As will be appreciated by persons having ordinary skill in the art, the system controller 108 and other processors, e.g., video processor 120 and signal processor 118, may include one or more processors, computers, and other hardware and software components for coordinating the overall operation of the ultrasonic imaging system 100. The RF switch 104 isolates the transmitter 106 of the ultrasound imaging system 100 from the ultrasonic response receiving and processing sections comprising the remaining elements illustrated in FIG. 1.

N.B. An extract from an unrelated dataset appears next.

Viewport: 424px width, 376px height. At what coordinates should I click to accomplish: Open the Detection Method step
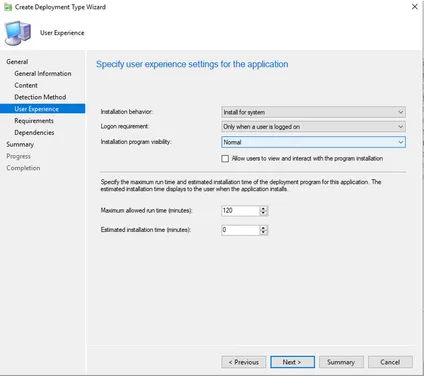point(40,97)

The system architecture illustrated in FIG. 1 provides an electronic transmit signal generated within the transmitter 106 that is converted to one or more ultrasonic pressure waves herein illustrated by ultrasound lines 115. When the ultrasound lines 115 encounter a tissue layer 113 that is receptive to ultrasound insonification the multiple transmit events or ultrasound lines 115 penetrate the tissue 113. As long as the magnitude of the multiple ultrasound lines 115 exceeds the attenuation affects of the tissue 113, the multiple ultrasound lines 115 will reach an internal target or tissue of interest 121, hereinafter referred to as tissue of interest. Those skilled in the art will appreciate that tissue boundaries or intersections between tissues with different ultrasonic impedances will develop ultrasonic responses at harmonics of the fundamental frequency of the multiple ultrasound lines 115.

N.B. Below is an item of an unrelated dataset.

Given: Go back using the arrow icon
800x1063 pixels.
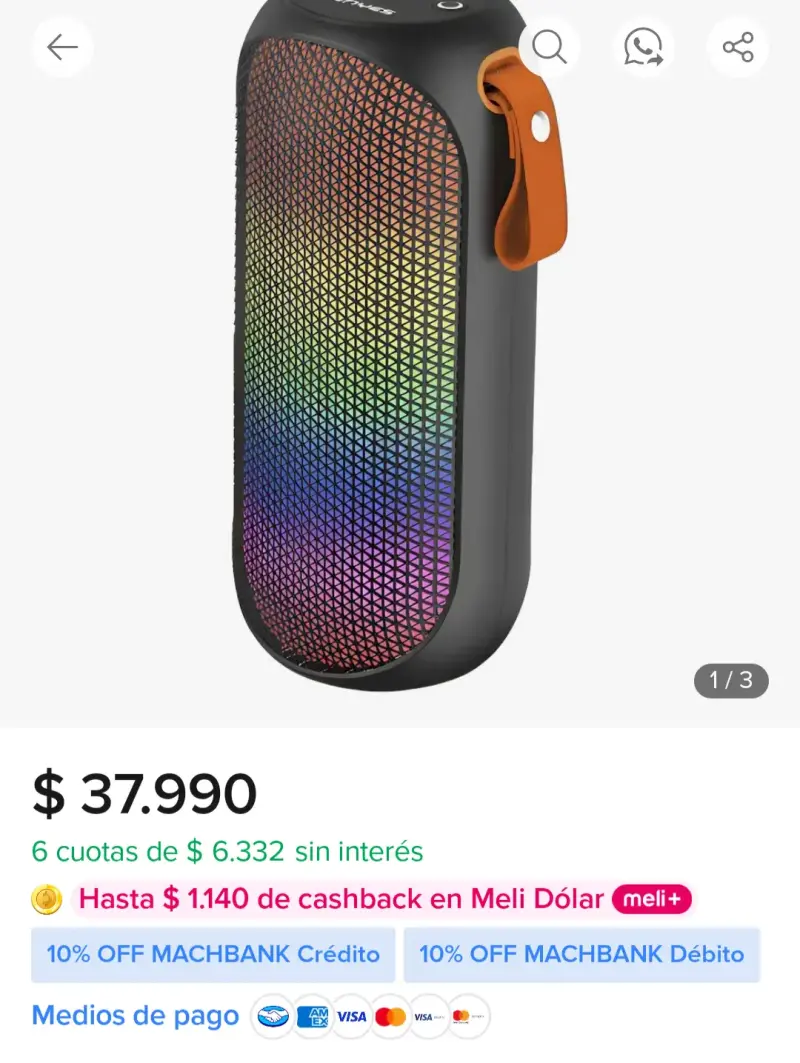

As further illustrated in FIG. 1, such harmonic responses may be depicted by ultrasonic reflections 117. Those ultrasonic reflections 117 of a magnitude that exceed the attenuation effects from traversing tissue layer 113 may be monitored and converted into an electrical signal by the combination of the RF switch 104 and transducer 102. The electrical representation of the ultrasonic reflections 117 may be received at the ADC 110 where they are converted into a digital signal. The time gain control amplifier 112 coupled to the output of the ADC 110 may be configured to adjust amplification in relation to the total time a particular ultrasound line 115 needed to traverse the tissue layer 113. In this way, response signals from one or more tissues of interest 121 will be gain corrected so that ultrasonic reflections 117 generated from relatively shallow objects do not overwhelm in magnitude ultrasonic reflections 117 generated from insonified objects further removed from the transducer 102.

The output of the time gain control amplifier 112 may be beamformed, filtered and demodulated via beamformer 114, filter 116, and signal processor 118. The processed response signal may then be forwarded to the video processor 120. The video version of the response signal may then be forwarded to display 122 where the response signal image may be viewed. It will be further appreciated by those of ordinary skill in the art that the ultrasonic imaging system 100 may be configured to produce one or more images and or oscilloscopic traces along with other tabulated and or calculated information that would be useful to the operator.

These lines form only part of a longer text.